令和 5 年 11 月 12 日 沖縄タイムス 経済面掲載


 ◆ 企業名 A氏
 ◆ 業 種 宿泊業
 ◆ 所在地 宮古島市
 ◆ 資本金 非公表
 ◆ 創 業 非公表
 ◆ 従業員 1人

【相談】
 現在、県外で事業を展開しており、沖縄の市場調査を行うためのデータが不足しているため、銀行からの融資が難しい状況。そのため、沖縄県内の金融機関から融資を受けるためのアドバイスがほしい。

【回答】
 2023年7月1日時点での沖縄県の地価調査によれば、宮古島市は商業地の平均上昇率が前年比で12.6%、住宅地は同17.7%上昇し、どちらも県内の市町村でトップ。

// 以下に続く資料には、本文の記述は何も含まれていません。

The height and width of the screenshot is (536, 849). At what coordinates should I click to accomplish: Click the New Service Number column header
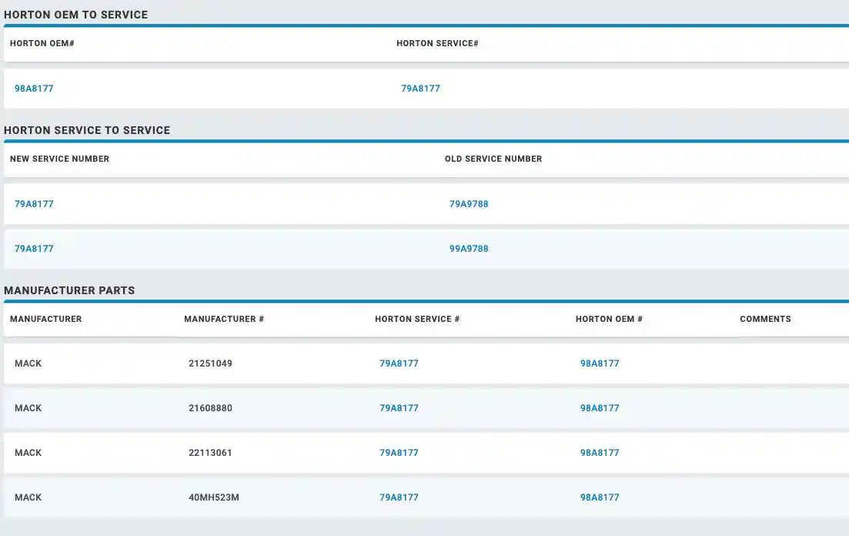(x=59, y=159)
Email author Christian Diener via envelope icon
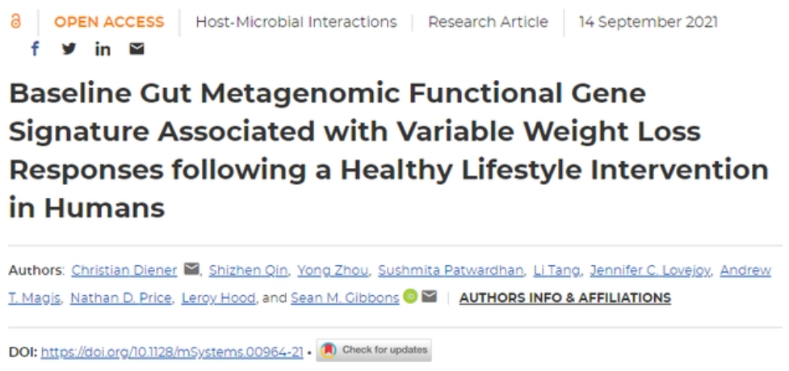 [x=191, y=270]
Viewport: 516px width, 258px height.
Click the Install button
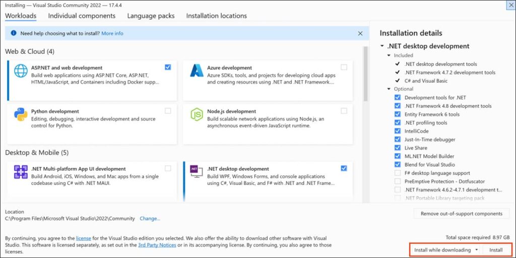[496, 250]
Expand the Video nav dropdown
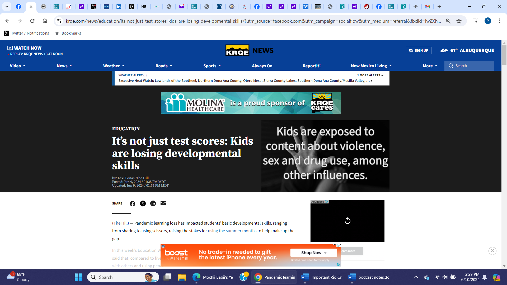The image size is (507, 285). click(18, 66)
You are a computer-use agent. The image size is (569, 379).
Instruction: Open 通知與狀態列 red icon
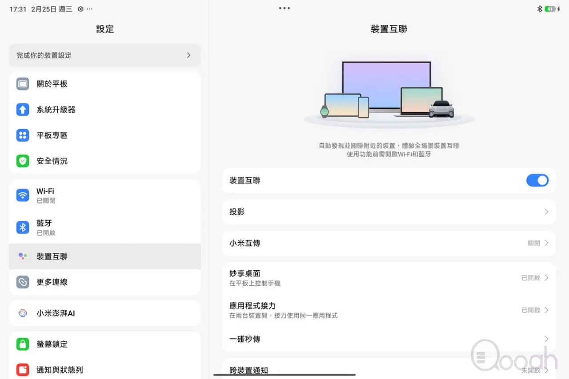(x=23, y=370)
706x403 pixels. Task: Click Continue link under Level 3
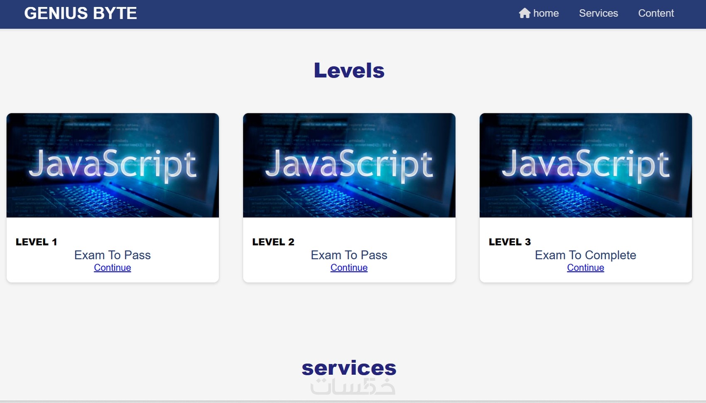point(586,268)

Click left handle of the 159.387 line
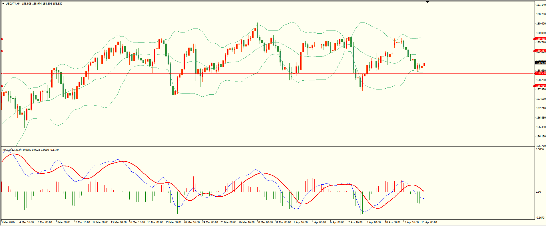tap(2, 51)
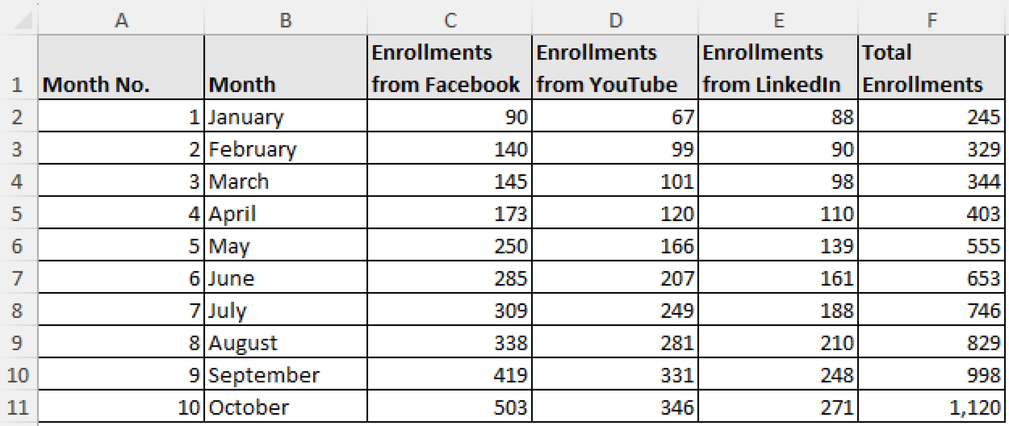Select column B header

coord(286,20)
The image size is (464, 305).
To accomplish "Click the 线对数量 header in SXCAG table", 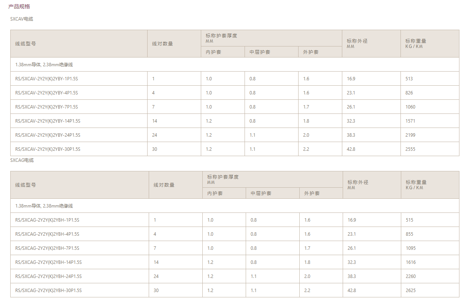I will coord(164,185).
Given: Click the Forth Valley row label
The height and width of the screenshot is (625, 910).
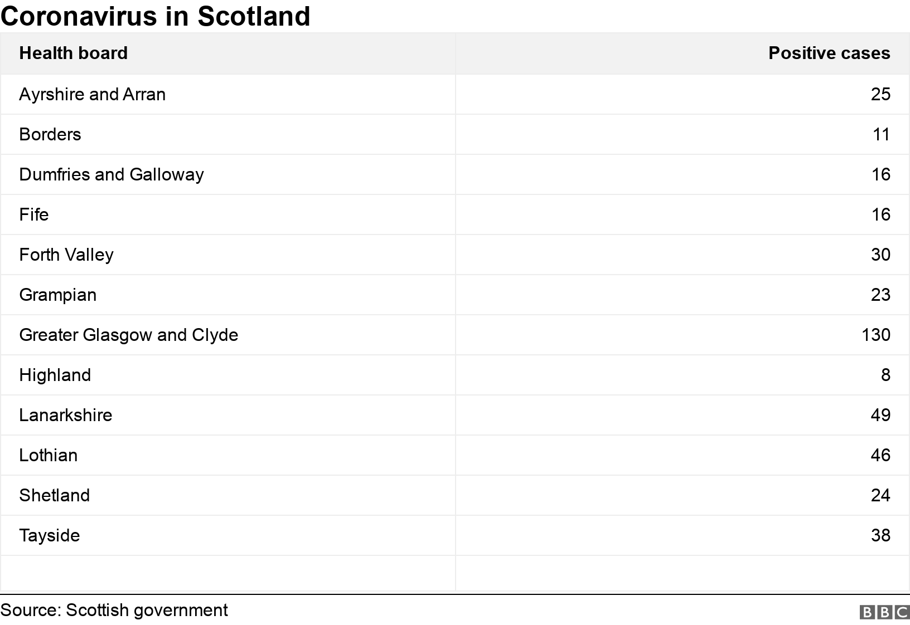Looking at the screenshot, I should point(66,255).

この上昇はコロナ禍からの回復と観光需要の活性化に支えられ、外国資本も市場に進出し観光需要に大きな影響を与えている。
 宮古サテライトでは、移住者による新規ビジネスの相談が増加傾向にあり、Aさんも観光業を営むため宮古島の金融機関から融資を受けたいという相談だった。Aさんは県外でビジネスを展開し経営の知識は持っているが宿泊業の事業は初めての試みだった。
 Aさんからは、移住して新規ビジネスを始める情熱と覚悟が感じられた。高齢者やファミリーのニーズに対応できる宿泊施設を想定し、国内外のラグジュアリーな施設の宿泊経験からヴィラタイプに設定。予定の土地はビーチから徒歩5分圏内に位置しており、単なる理論ではなく、相談者のビジョンや施設の内外装、ターゲット客層を具体的に考慮しながら、稼働率や宿泊料金などの要素を設定し事業計画書をまとめた。融資を検討する先としては、既に既存の事業でも融資実績のある沖縄振興開発金融公庫を提案。事業計画書の精度向上のために、オンラインやメールを通じて何度も情報のやりとりを行った。
 Aさんは集客に関するSNS活用のノウハウを持っており、複数のOTA(オンライントラベルエージェント)の選定もできており、集客の強みとなる部分である。それらを加えた計画書を作成し提出した後に限度額が伝えられ、県内のヴィラ施設との差別化と景観の問題が指摘され計画書の再調整が必要となった。
 数週間後、Aさんから景観に課題があった場所から、海に近い別の土地を選び施設のタイプをゲストハウスに変更する決断をされた旨の連絡があった。これにより利益が改善し、金融機関との融資交渉が進捗(しんちょく)した。今後も宮古島に移住するAさんと共に残された課題を解決し、経営の継続を追求していく。